Last term we defined the (one-dimensional) Schwartz space as the following:
$$\mathscr{S}(\mathbb{R}) := \left\{ f \in C^{\infty}(\mathbb{R}) \mid \forall p,q \in \mathbb{N}_0 \,\exists c_{p,q} \in \mathbb{R} : \left| \, x^p f^{(q)}(x) \, \right| \leq c_{p,q} \right\}$$
where $f^{(q)}=\frac{d^q f}{dx^q}$. Afterwards we dealt with some common theorems considering the fourier transformation like:
$$\mathscr{F}\left[P\left(\frac{d}{dx}\right)f(x)\right](k) = P(ik) \cdot \mathscr{F}\left[ f \right] (k)$$
where
$$P\left(\frac{d}{dx}\right)=\sum_{k=0}^{n} a_k \cdot \frac{d^k}{dx^k}$$
, $i$ the imaginary unit and $P(ik)$ a polynomial in $ik$. I have a question concerning the following "proof" of the theorem (not the corollary, all from my notes):
$$\vdots$$
Corollary. Suppose $f \in \mathscr{S}(\mathbb{R}),$ then $\mathscr{F}[f](k) \in \mathscr{S}(\mathbb{R})$.
Proof. $P(k) \cdot R\left(\frac{d}{dk}\right) \mathscr{F}[f](k) = \mathscr{F} \left[ \underbrace{R(-ix) \cdot P \left(- i \frac{d}{dx}\right) f(x)}_{\in \mathscr{S}(\mathbb{R}), \, \text{because} \, f(x) \in \mathscr{S}(\mathbb{R})} \right] \implies \mathscr{F}[f]$ is defined and bounded $\implies \mathscr{F}[f] \in \mathscr{S}(\mathbb{R}) \hspace{3mm} \Box$
Theorem. $\mathscr{F}: \mathscr{S}(\mathbb{R}) \to \mathscr{S}(\mathbb{R})$ is an isomorphism.

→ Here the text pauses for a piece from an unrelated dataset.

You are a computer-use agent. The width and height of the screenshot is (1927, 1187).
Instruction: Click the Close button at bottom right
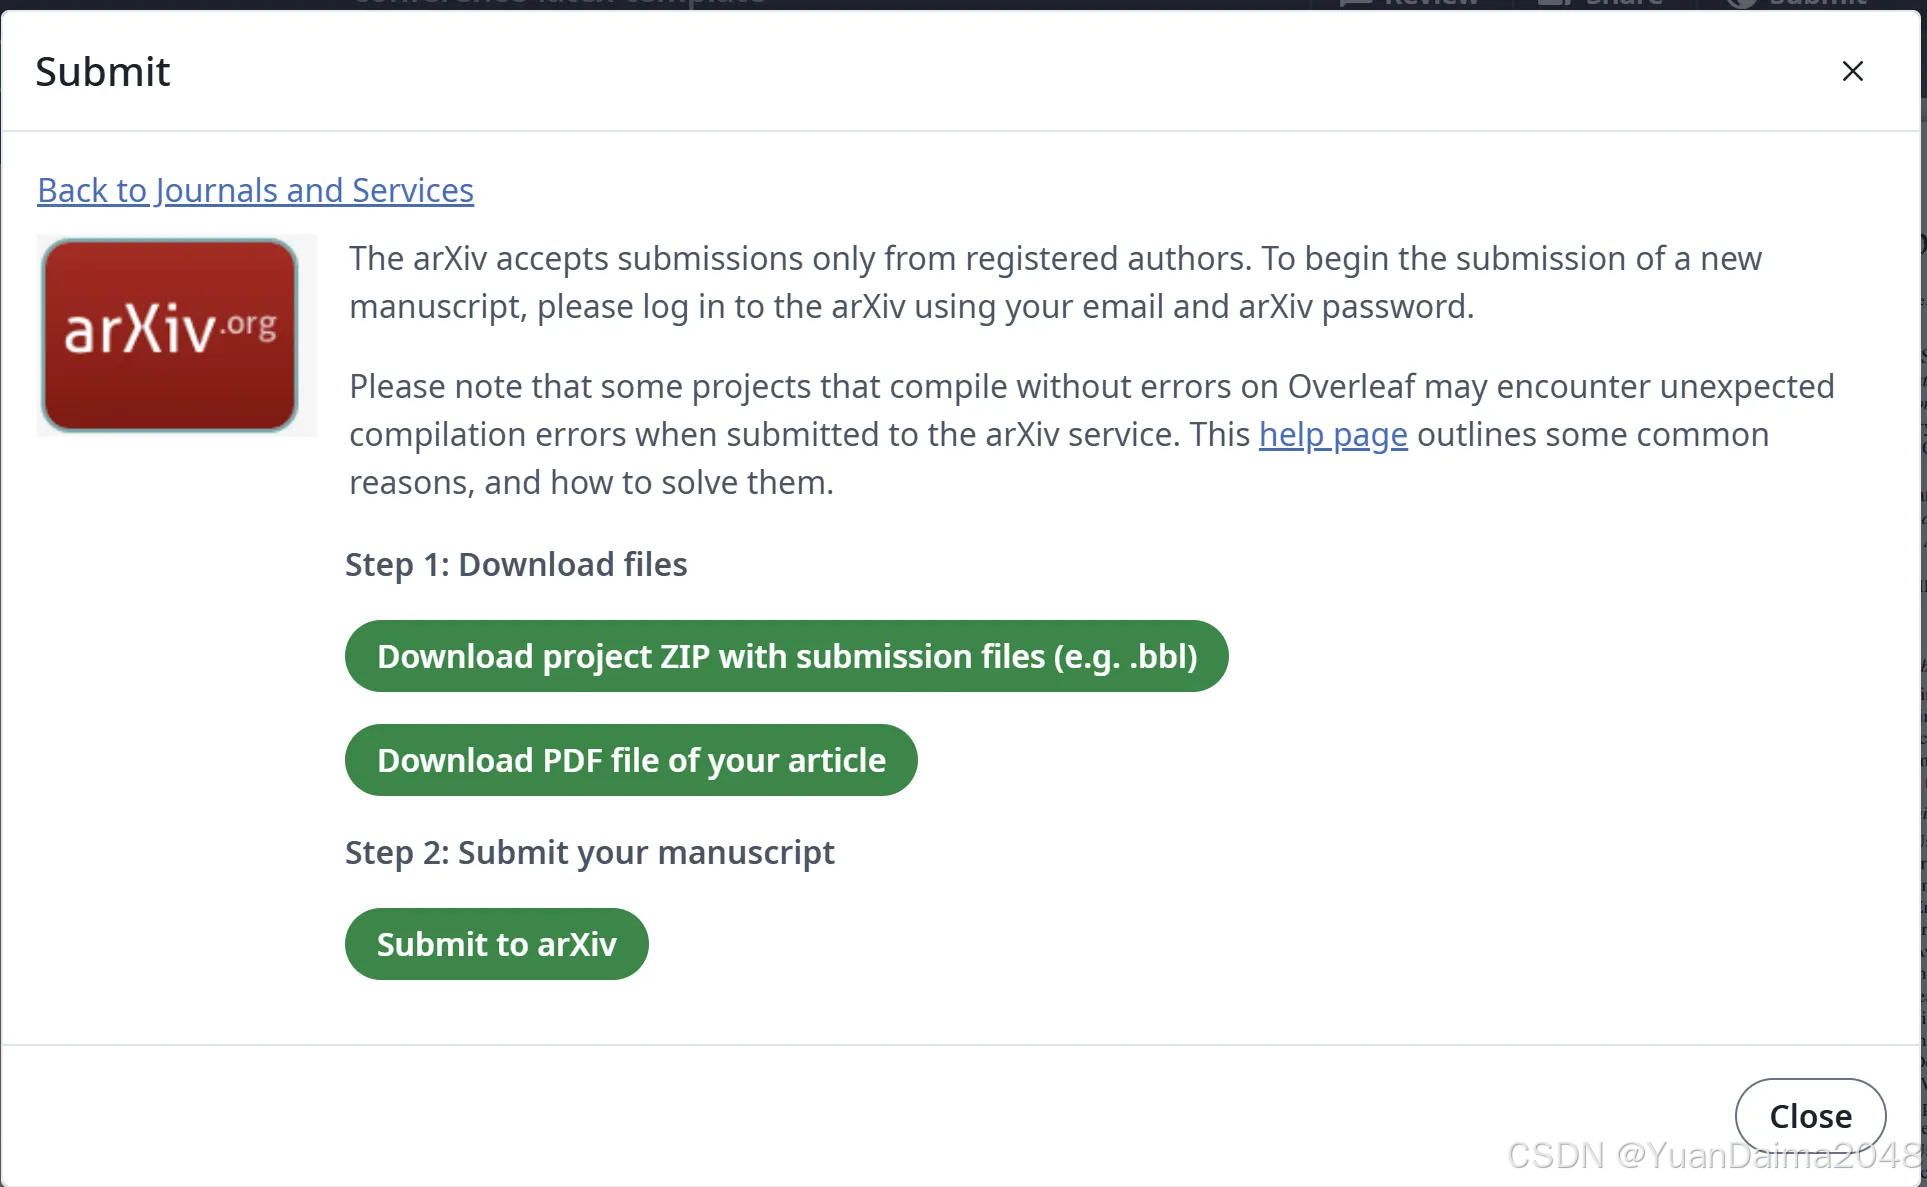coord(1811,1115)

Proof. The last corollary shows that $\mathscr{F}[f] \in \mathscr{S}(\mathbb{R})$, for $f \in \mathscr{S}(\mathbb{R})$. Isomorphism follows from $\mathscr{F}^2[f](x) \equiv \mathscr{F}\left[\mathscr{F}[f]\right](x)=f(-x). \hspace{3mm} \Box$
$$\vdots$$
I'm not sure if I understood it properly. I mean, the fourier transformation is linear (thus a homomorphism) and maps $\mathscr{S}(\mathbb{R}) \to \mathscr{S}(\mathbb{R})$. The bijectivity remains to be shown, right? I would say $\mathscr{F}^2[f](x) = f(-x) \implies \mathscr{F}^4[f](x) = \text{id}_{\mathscr{S}(\mathbb{R})} \implies \mathscr{F}^3[f] (x) = \mathscr{F}^{-1}[f](x)$. Thus we have an inverse Operator with
$$\mathscr{F}^{-1}[\mathscr{F}[f]](x)=\mathscr{F}^3[\mathscr{F}[f]](x)=\mathscr{F}^4[f](x)=\mathscr{F}^2[f(-x)](x)=f(x)=\text{id}_{\mathscr{S}(\mathbb{R})}$$
$$\mathscr{F}[\mathscr{F}^{-1}[f]](x)=\mathscr{F}[\mathscr{F}^3[f]](x)=\mathscr{F}^4[f](x)=\mathscr{F}^2[f(-x)](x)=f(x)=\text{id}_{\mathscr{S}(\mathbb{R})}$$
hence $\mathscr{F}$ and $\mathscr{F}^{-1}$ are bijective and inverse, which qualifies $\mathscr{F}$ for an automorphism on $\mathscr{S}(\mathbb{R})$. $\hspace{3mm} \Box$
Would that be sufficient?
Schwartz space is topological vector space so what is really usually meant by "isomorphism" is a bijection that not only preserves algebraic, but also topological structure. That means that you also need to know that your mapping is homeomorphism. In this case, three-fold composition of Fourier transform ($\mathcal F$) is its inverse so it's sufficient to show that single iteration of $\mathcal F$ is continuous mapping of Schwartz space into itself. That is most easily done by closed graph theorem if you know that. If you don't, think about getting acquainted with it - it's one of the most important tools in inspecting linear operators in infinite-dimensional topological vector spaces.